PROBLEM TO SOLVE: Every line of the material is to be repeated exactly as it stands.
========================================================================
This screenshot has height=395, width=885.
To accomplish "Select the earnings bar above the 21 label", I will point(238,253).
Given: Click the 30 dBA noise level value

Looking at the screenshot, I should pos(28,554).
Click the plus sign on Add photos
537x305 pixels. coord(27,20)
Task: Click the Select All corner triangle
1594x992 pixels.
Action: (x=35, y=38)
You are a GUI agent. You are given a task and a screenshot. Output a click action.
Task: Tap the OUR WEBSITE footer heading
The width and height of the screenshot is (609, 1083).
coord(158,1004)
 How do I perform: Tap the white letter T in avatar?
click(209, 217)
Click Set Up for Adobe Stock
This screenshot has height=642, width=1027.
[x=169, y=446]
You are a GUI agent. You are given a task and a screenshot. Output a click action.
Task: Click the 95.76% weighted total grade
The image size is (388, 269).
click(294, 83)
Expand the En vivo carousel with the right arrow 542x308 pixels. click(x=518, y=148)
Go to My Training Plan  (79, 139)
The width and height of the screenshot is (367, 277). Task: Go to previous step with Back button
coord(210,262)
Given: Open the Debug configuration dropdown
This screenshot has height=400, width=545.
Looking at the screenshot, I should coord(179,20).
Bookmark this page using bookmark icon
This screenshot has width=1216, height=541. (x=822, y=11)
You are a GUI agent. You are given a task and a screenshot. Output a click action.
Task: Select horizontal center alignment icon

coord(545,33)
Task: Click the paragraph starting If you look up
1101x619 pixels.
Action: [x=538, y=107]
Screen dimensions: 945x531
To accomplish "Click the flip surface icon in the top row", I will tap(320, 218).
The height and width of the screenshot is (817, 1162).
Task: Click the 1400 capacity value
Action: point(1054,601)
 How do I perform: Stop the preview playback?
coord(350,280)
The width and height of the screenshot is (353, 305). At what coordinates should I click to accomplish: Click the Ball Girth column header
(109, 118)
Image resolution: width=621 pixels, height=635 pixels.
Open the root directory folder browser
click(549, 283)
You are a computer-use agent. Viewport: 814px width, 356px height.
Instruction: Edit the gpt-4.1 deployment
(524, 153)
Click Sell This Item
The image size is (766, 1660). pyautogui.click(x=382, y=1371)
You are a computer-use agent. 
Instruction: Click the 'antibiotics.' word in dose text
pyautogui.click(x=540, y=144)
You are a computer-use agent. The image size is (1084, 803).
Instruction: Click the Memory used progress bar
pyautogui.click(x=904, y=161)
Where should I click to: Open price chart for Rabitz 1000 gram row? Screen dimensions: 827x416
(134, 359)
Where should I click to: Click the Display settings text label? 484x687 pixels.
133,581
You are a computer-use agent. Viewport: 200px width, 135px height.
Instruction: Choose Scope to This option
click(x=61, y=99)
========================================================================
TASK SOLUTION:
This screenshot has height=395, width=885.
To accomplish "Select the earnings bar above the 21 label", I will point(238,253).
Given: Click the 30 dBA noise level value

Looking at the screenshot, I should pos(28,554).
Click the plus sign on Add photos
537x305 pixels. coord(27,20)
Task: Click the Select All corner triangle
1594x992 pixels.
Action: (x=35, y=38)
You are a GUI agent. You are given a task and a screenshot. Output a click action.
Task: Tap the OUR WEBSITE footer heading
The width and height of the screenshot is (609, 1083).
coord(158,1004)
 How do I perform: Tap the white letter T in avatar?
click(209, 217)
Click Set Up for Adobe Stock
This screenshot has height=642, width=1027.
[x=169, y=446]
You are a GUI agent. You are given a task and a screenshot. Output a click action.
Task: Click the 95.76% weighted total grade
The image size is (388, 269).
click(294, 83)
Expand the En vivo carousel with the right arrow 542x308 pixels. click(x=518, y=148)
Go to My Training Plan  (79, 139)
The width and height of the screenshot is (367, 277). Task: Go to previous step with Back button
coord(210,262)
Given: Open the Debug configuration dropdown
This screenshot has height=400, width=545.
Looking at the screenshot, I should coord(179,20).
Bookmark this page using bookmark icon
This screenshot has width=1216, height=541. (x=822, y=11)
You are a GUI agent. You are given a task and a screenshot. Output a click action.
Task: Select horizontal center alignment icon

coord(545,33)
Task: Click the paragraph starting If you look up
1101x619 pixels.
Action: [x=538, y=107]
Screen dimensions: 945x531
To accomplish "Click the flip surface icon in the top row", I will tap(320, 218).
The height and width of the screenshot is (817, 1162).
Task: Click the 1400 capacity value
Action: point(1054,601)
 How do I perform: Stop the preview playback?
coord(350,280)
The width and height of the screenshot is (353, 305). At what coordinates should I click to accomplish: Click the Ball Girth column header
(109, 118)
Image resolution: width=621 pixels, height=635 pixels.
Open the root directory folder browser
click(549, 283)
You are a computer-use agent. Viewport: 814px width, 356px height.
Instruction: Edit the gpt-4.1 deployment
(524, 153)
Click Sell This Item
The image size is (766, 1660). pyautogui.click(x=382, y=1371)
You are a computer-use agent. 
Instruction: Click the 'antibiotics.' word in dose text
pyautogui.click(x=540, y=144)
You are a computer-use agent. The image size is (1084, 803).
Instruction: Click the Memory used progress bar
pyautogui.click(x=904, y=161)
Where should I click to: Open price chart for Rabitz 1000 gram row? Screen dimensions: 827x416
(134, 359)
Where should I click to: Click the Display settings text label? 484x687 pixels.
133,581
You are a computer-use agent. Viewport: 200px width, 135px height.
Instruction: Choose Scope to This option
click(x=61, y=99)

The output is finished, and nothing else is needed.